Ahmad, dit Mo'ez o-dowleh[1] ou Mu`izz ad-Dawla[2] (Réconfort de l'empire) (932-967), surnommé « l'émir des émirs[3] » après la prise de Bagdad, est le premier émirbouyide d'Irak en 945 jusqu'à sa mort en avril967.
Ahmad s'est distingué pendant les campagnes de conquête du Fars. En 935 ou 936, `Alî envoie son plus jeune frère Ahmad à la conquête de Kerman qu'il doit prendre aux Banû Elyâs. Il traverse une grande partie du Kerman mais est blessé à la tête et aux mains, perdant une main et plusieurs doigts à l'autre. Le contrôle du Kerman n'est pas effectif, aussi `Alî rappelle son frère et l'envoie à Istakhr dans l'attente de nouveaux ordres.
Ahmad a l'occasion d'étendre son domaine lorsque les Baridides appellent à l'aide les Bouyides pour s'affranchir de la suzeraineté des Abbassides. Les Baridides sont les membres d'un clan de fonctionnaires califaux originaires de Bassorah qui mène sa propre politique et qui s'est implanté à Ahwaz[4] Ahmad est envoyé par `Alî vers le Khuzestân pour leur venir en aide. Bien que la dynastie locale renforce sa position et va même jusqu'à menacer Bagdad, Ahmad finit par prendre le contrôle du Khuzestân par lui-même. De là Ahmad entreprend une série de campagnes vers l'Irak.
Prise de pouvoir à Bagdad
En décembre 945, Ahmad entre dans Bagdad. Le califeAl-Mustakfi attribue aux trois frères des surnoms arabes honorifiques. `Alî reçoit le surnom de « `Imâd ad-Dawla[5] » (Pilier de l'empire ), Hassan devient « Rukn ad-Dawla[6] » (Soutien de l'empire) et le conquérant de Bagdad, Ahmad est surnommé « Mu`izz ad-Dawla[7] » (Réconfort de l'empire), et reçoit aussi le titre d'« émir des émirs ». Malgré ce titre c'est `Imâd ad-Dawla `Alî qui garde la prééminence sur ses deux frères en revendiquant pour lui-même le titre d'aîné des émirs. Le calife accepte que le nom d'Ahmad apparaisse à côté du sien sur les pièces de monnaie, et qu'il soit cité au cours de la prière.

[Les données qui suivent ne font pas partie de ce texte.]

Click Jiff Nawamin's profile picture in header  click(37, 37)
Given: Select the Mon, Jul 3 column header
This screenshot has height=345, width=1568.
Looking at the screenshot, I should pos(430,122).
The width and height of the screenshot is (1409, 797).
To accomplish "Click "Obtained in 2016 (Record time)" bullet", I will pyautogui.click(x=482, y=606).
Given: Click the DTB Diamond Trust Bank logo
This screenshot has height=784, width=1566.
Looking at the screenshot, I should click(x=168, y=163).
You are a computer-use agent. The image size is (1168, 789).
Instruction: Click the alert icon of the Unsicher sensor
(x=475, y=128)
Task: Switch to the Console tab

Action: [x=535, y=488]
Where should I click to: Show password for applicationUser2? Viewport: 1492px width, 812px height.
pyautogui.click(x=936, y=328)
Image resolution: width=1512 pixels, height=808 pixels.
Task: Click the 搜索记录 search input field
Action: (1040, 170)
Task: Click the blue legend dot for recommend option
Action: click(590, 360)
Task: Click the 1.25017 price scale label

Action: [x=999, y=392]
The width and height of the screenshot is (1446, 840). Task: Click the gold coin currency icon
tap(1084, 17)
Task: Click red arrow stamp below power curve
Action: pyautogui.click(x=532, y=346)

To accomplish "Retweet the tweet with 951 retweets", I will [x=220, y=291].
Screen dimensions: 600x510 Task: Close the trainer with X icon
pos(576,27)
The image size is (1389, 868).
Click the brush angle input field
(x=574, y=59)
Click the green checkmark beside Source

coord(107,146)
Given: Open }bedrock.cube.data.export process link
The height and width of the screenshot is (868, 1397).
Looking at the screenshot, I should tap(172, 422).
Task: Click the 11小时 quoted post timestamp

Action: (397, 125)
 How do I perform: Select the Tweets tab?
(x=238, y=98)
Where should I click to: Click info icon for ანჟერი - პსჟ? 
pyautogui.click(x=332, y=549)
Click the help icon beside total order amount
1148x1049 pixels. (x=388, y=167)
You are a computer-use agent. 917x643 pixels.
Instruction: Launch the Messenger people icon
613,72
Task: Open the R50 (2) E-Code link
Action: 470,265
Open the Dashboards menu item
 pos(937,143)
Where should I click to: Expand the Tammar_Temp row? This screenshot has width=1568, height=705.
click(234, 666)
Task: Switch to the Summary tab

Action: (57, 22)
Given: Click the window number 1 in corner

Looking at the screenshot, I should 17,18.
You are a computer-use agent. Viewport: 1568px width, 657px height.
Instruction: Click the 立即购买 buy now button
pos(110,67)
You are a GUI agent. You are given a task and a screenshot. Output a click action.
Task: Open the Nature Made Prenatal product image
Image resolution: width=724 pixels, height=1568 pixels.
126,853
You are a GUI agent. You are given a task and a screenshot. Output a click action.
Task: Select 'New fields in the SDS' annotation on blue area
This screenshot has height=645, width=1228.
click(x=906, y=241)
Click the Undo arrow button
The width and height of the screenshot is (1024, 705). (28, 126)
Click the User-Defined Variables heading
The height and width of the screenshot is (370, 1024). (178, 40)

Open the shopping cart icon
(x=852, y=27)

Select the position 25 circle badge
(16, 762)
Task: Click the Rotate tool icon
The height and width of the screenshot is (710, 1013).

Le calife tentait de se concilier Mu`izz ad-Dawla mais c'était en vain car celui-ci le considérait comme la créature des Hamdanides dont le retour de Mossoul pouvait arriver à tout moment.
Destitution d'Al-Mustakfi
En janvier 946[8], l'émir organise dans le palais du calife, une réception en l'honneur d'une ambassade venant de l'Est. Al-Mustakfi s'assoit à côté de l'émir. Deux daylamites se précipitent au-devant du calife pour lui serrer la main. Le calife ne suspectant rien la leur tend. Les Daylamites le saisissent, le ligotent avec leurs turbans et le traînent jusqu'au palais de l'émir où on le rend aveugle[9]. L'émir fait couper la langue de l'organisatrice de cette rencontre piège. Le palais du calife est pillé jusqu'à ce qu'il ne reste que des murs nus.
La succession d'Al-Mustaqfî va à son cousin Al-Muti'. Ce dernier attendait depuis longtemps l'occasion de parvenir au califat et haïssait son prédécesseur. Lorsque les Bouyides ont envahi Bagdad il s'était mis à leur disposition. Cette soumission ne lui a pas valu d'être mieux traité : il n'a même pas la possibilité de choisir les vizirs. Pendant les deux années qui suivent, Mu`izz ad-Dawla passe son temps à consolider sa position en Irak. Les Hamdanides tentent de prendre Bagdad en 946. Cette campagne est un échec mais ils restent un danger pour les Bouyides. Les Baridides qui contrôlent encore Bassorah et Wasit sont vaincus par les Bouyides en 947. Cette défaite des Baridides marque la fin des grandes campagnes de Mu`izz ad-Dawla, son seul échec c'est ne pas avoir pu conquérir un petit émirat situé dans la partie marécageuse du Sawad entre Wasit et Bassorah.
Mort d'`Imad ad-Dawla
Bien que Mu`izz ad-Dawla ait pris le contrôle de l'Irak par lui-même, il reste dominé par son aîné `Imad ad-Dawla qui règne sur Chiraz. Avec son titre « d'émir des émirs », Mu`izz ad-Dawla devrait être le supérieur d'`Imad ad-Dawla, Ce titre lui permet de garder une certaine indépendance mais il continue à marquer son respect pour l'autorité de son aîné.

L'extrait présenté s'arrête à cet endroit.